#### [Problem description]
From the passage on Rose Ducreux and Port-au-Prince below, print word for word the stretch from "Arriving in Port-au-Prince, Rose" through "1791 through 1799.".

#### [Page excerpt]
=== Begin Enclosure ===
It is difficult not to hear a remorseful echo of those celebrations at the end of August, when the newly widowed Montgirard outlined the disadvantages of a proposal to build a public theater in Port-au-Prince. His first concern were recent political events, prompting the question of mixing audiences of different skin tones, but he then pointed to the fact that a warm, heavily populated auditorium in a city with “insalubrious air” was “extremely dangerous to the health of our Europeans and would help prolong or even propagate the cruel scourge that has plagued us for so long.”[3] Public gatherings were, of course, integral to eighteenth-century cultural life in Paris, though whether in France or Saint-Domingue their regulation was always shaped by political stakes and social regulation. For Montgirard these politics were personal, as a letter to him concerning the yellow fever epidemic from the naval commander of the French expedition, Villaret-Joyeuse, acknowledges. In a touching closing from September 12, Villaret-Joyeuse writes, “adieu my friend, may friendship bring some small consolation to your heart.”[4]

Rose Adélaïde Ducreux, Self-Portrait with a Harp, 1791. Oil on canvas, 76 x 50 3/4 in. The Metropolitan Museum of Art, Bequest of Susan Dwight Bliss, 1966. www.metmuseum.org

Arriving in Port-au-Prince, Rose Ducreux would have rightly considered herself a prominent portraitist of the Salon exhibitions, where she first showed a grand, full-length self-portrait in 1791 (Fig. 1).[5] In an attestation to the Revolutionary government in 1794 appealing to keep shared lodgings in the Louvre, her father had written, “I ask my judges to note the public voice and works that Rose Ducreux has showed at several Salons.”[6] Prior to the Revolution, neither she nor her father could exhibit at the official Salon, for they were not members of the Académie royale de peinture et de sculpture, whose regulations would have been additionally onerous for Rose given the limits set on female membership. Rather, she showed regularly at the Salon de la Correspondence starting in 1786, then consistently at the official Salon from 1791 through 1799.
=== End Enclosure ===
#### [Dataset section]
=== Begin Enclosure ===
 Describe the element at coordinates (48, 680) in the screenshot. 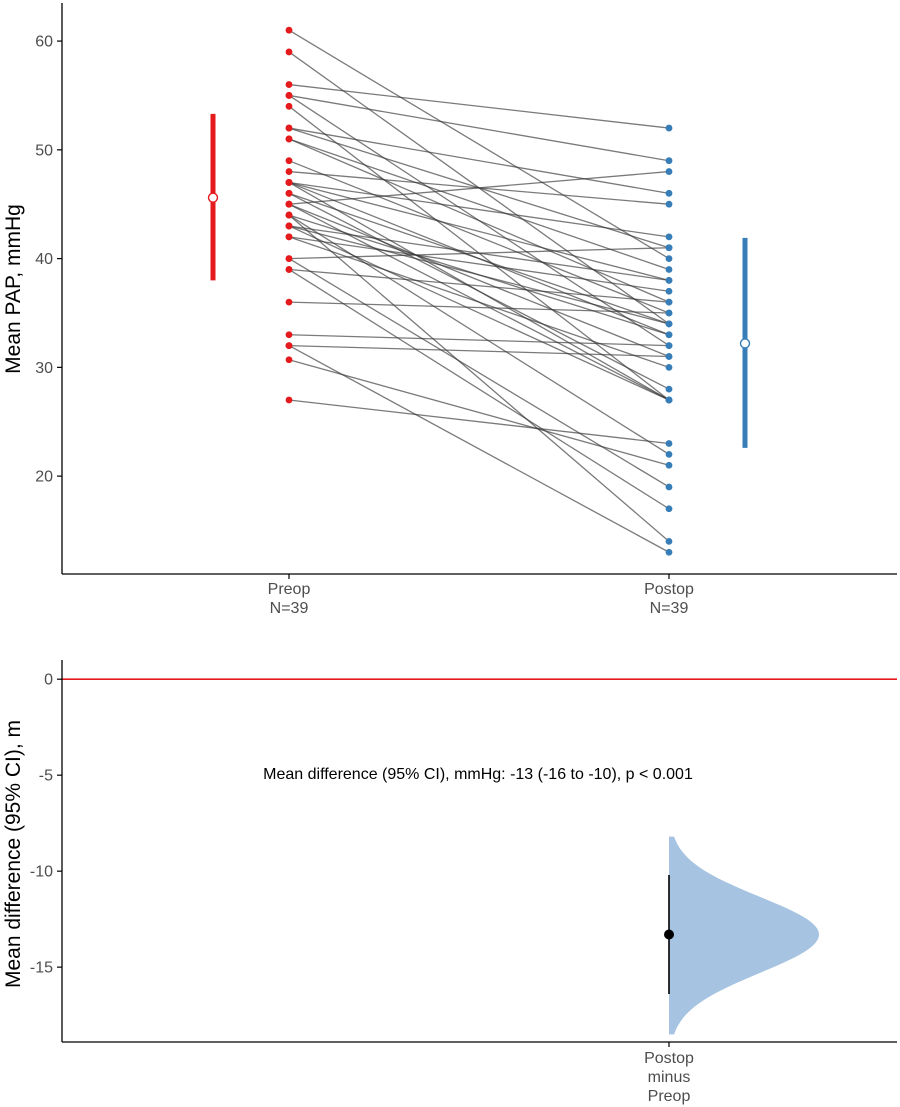

I see `y-tick-label: 0` at that location.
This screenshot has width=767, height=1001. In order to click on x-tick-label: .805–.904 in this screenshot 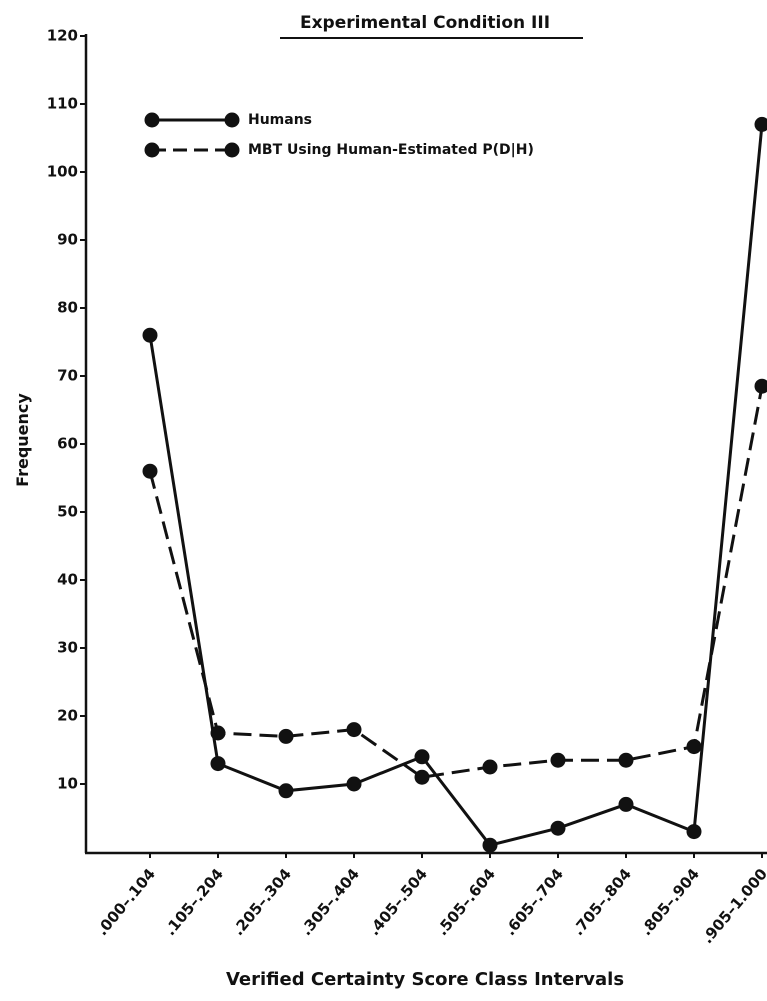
=== End Enclosure ===
#### [Response]
Arriving in Port-au-Prince, Rose Ducreux would have rightly considered herself a prominent portraitist of the Salon exhibitions, where she first showed a grand, full-length self-portrait in 1791 (Fig. 1).[5] In an attestation to the Revolutionary government in 1794 appealing to keep shared lodgings in the Louvre, her father had written, “I ask my judges to note the public voice and works that Rose Ducreux has showed at several Salons.”[6] Prior to the Revolution, neither she nor her father could exhibit at the official Salon, for they were not members of the Académie royale de peinture et de sculpture, whose regulations would have been additionally onerous for Rose given the limits set on female membership. Rather, she showed regularly at the Salon de la Correspondence starting in 1786, then consistently at the official Salon from 1791 through 1799.